Hardy shrugged. “It won’t matter if the news guys can spin it the right way. Either way, this is not a good time for Houghton.”
Chapter 3
A few hours later, I stepped off the elevator onto the twentieth floor, again, this time tightly gripping a notepad and pen. I had been summoned to Nate Ashe’s executive suite. I’d never been to the CEO’s office—until now. Michael had made a string of broken promises to give me executive exposure, opportunities to “stretch my wings” and get me promoted into a business role in the company. Lately, whenever I complained of not attending meetings with the executives or getting on the agenda for executive presentations, he told me he was protecting me, and I should thank him.

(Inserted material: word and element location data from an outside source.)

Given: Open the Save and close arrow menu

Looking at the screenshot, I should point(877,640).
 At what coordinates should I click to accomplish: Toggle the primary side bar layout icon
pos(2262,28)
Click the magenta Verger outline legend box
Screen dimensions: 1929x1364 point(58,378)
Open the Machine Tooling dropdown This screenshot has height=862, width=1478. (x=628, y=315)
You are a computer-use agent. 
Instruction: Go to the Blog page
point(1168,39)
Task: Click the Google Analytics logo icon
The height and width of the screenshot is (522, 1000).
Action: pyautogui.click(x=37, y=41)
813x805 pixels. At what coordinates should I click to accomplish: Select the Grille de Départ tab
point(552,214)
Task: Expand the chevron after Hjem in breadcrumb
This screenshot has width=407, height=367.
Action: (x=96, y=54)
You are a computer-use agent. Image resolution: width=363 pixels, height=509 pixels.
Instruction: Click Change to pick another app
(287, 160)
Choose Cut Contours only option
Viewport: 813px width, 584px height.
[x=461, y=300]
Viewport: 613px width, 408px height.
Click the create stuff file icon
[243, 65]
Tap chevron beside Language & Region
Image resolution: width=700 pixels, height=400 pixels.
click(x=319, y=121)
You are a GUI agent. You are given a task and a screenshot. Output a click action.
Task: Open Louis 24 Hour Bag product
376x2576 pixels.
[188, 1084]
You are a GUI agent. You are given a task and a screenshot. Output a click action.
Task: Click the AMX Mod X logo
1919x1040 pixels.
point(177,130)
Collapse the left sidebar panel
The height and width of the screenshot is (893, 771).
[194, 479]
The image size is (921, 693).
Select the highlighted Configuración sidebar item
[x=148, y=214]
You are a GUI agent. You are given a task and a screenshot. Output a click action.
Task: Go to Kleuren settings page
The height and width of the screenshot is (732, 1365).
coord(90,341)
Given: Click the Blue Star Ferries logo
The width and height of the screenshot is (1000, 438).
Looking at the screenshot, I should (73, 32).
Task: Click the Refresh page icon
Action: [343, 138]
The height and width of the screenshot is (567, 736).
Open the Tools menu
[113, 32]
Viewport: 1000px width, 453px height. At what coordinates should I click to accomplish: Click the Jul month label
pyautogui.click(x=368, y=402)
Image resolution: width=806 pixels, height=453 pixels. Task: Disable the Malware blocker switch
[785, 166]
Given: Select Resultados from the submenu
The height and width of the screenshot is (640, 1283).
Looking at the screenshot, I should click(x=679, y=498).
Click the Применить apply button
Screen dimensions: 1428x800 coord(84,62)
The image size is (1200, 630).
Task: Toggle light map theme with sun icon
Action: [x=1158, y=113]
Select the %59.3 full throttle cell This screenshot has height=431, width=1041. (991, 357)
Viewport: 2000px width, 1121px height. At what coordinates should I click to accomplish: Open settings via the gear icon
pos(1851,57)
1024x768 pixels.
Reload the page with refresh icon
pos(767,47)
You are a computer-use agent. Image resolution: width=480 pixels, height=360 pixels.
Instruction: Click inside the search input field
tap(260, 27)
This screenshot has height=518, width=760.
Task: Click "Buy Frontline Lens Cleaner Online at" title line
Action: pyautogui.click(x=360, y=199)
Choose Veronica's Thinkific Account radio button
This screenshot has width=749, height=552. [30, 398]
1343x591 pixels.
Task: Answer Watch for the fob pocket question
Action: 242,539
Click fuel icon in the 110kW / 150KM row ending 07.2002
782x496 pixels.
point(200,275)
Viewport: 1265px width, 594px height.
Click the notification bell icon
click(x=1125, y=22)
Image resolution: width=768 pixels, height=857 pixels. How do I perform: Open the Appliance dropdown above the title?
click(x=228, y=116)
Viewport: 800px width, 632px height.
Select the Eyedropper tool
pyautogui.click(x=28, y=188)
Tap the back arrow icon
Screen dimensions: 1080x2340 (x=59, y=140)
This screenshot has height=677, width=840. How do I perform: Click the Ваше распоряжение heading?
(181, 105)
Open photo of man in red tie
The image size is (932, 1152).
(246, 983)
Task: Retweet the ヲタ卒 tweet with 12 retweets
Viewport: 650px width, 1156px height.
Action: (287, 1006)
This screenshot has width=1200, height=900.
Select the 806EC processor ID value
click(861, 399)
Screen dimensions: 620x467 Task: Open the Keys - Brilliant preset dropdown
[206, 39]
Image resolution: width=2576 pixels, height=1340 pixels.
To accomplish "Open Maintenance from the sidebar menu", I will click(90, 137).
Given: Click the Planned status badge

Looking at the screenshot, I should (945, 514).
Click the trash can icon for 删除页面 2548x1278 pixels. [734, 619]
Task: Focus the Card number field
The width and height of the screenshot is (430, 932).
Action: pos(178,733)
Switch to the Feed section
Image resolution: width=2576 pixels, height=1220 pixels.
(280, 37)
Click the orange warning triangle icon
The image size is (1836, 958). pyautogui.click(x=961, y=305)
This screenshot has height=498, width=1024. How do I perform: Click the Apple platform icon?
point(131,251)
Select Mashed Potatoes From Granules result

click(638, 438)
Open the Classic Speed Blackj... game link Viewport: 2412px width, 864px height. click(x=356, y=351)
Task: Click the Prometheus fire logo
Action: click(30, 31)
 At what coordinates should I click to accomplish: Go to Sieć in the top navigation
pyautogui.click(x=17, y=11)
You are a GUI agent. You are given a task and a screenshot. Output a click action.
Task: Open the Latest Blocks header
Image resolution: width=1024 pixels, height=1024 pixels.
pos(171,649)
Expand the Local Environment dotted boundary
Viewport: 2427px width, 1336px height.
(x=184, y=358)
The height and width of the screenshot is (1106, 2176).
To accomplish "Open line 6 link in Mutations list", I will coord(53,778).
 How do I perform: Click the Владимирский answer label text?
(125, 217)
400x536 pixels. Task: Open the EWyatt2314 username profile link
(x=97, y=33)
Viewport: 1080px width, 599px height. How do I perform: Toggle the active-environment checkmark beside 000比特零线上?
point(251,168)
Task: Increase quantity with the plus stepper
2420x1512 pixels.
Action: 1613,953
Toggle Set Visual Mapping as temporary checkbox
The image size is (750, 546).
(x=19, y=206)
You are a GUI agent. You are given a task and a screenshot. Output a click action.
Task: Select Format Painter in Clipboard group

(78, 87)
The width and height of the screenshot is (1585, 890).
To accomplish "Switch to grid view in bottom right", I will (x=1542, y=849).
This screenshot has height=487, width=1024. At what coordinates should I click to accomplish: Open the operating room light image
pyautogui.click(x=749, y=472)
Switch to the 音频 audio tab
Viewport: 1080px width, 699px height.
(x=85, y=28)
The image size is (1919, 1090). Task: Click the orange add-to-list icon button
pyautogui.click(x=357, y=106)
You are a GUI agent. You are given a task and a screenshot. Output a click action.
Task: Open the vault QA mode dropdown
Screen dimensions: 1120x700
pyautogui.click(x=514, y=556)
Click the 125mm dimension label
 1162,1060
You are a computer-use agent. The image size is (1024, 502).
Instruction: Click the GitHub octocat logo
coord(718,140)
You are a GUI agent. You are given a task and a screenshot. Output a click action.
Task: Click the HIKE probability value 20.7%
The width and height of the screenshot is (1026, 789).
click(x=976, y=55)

Our little “friends with benefits” situation had run its course and still had left me empty-handed.
It was here, on the twentieth floor, that Houghton’s executives decided the career fates of director-level employees like me, hungry for the next rung of the corporate ladder. Here, we were relegated to HR folders of résumés and performance reviews that were scrutinized and picked apart by the Executive Committee. And when things didn’t work out, this was where decisions were made about who got fired. Had they found out about me and Michael? Would this be a repeat of what happened at the law firm?
Whatever the reason for my being here, it couldn’t be good.
After my tight gray quarters, a couple floors below, I stepped inside Nate’s office like Dorothy wandering into the Technicolor sparkle of Oz. The CEO sat behind a massive custom-leather-wrapped desk without a scrap of paper on it. His plush high-back wing chairs gave the stiff guest chairs in my office a run for their money. Two entire walls of floor-to-ceiling windows offered a mesmerizing view of Ansley and Piedmont Parks, with the skyscrapers of Buckhead’s financial district off in the distance. Modern art with whip splashes of bright color adorned the remaining walls, giving the entire room an air of New York’s Museum of Modern Art.
“Hi. You wanted to see me?” I asked.
“Hey, Ellice! C’mon in. You want a water, a Coke-Cola?” Nate asked in his easy southern drawl.
“No, thank you.”
“Let’s sit over there where we’ll be more comfortable.” Nate pointed toward the vintage Egg chair and leather sofa on the other side of the room. Everything about him was warm and friendly. His soothing southern tone, the froth of silver-white hair and neatly trimmed mustache, the Armani suit, and the slightest hint of a paunch made him very statesmanlike. He could have easily been groomed to be a senator from the great state of Georgia, kindly yielding the floor to his congressional colleagues. Instead, he reigned as the CEO, a wise paternal figure, guiding his family-owned company.
I stood for a moment admiring a picture hanging over the sofa. The painting, a striking depiction of an African elephant charging through trees and foliage, stood out from the other art in his office.
“You like that painting, huh?” Nate said.
“I do.”
“It was a gift from a friend. He had it commissioned by an artist in Mexico. Did you know that Indians, Persians, and Carthaginians used elephants as tanks in ancient war battles?”
“I didn’t.”
Nate walked around his desk and stood beside me. “Elephants are some of the most intelligent creatures on Earth.” He cocked his head and folded his arms across his chest, admiring the picture as if he had painted it himself. “They’re powerful, too, not just because of their size, but because they have a commitment to family, the ability to stick together that is unlike any other animal species aside from humans. They even grieve the loss of their kin just like humans. Reminds me of us here at Houghton . . . charging forward, sticking together, taking care of our own. There’s power in that.”
The family thing again.
“Have you ever been on safari?” I asked, trying to edge him off the topic of family.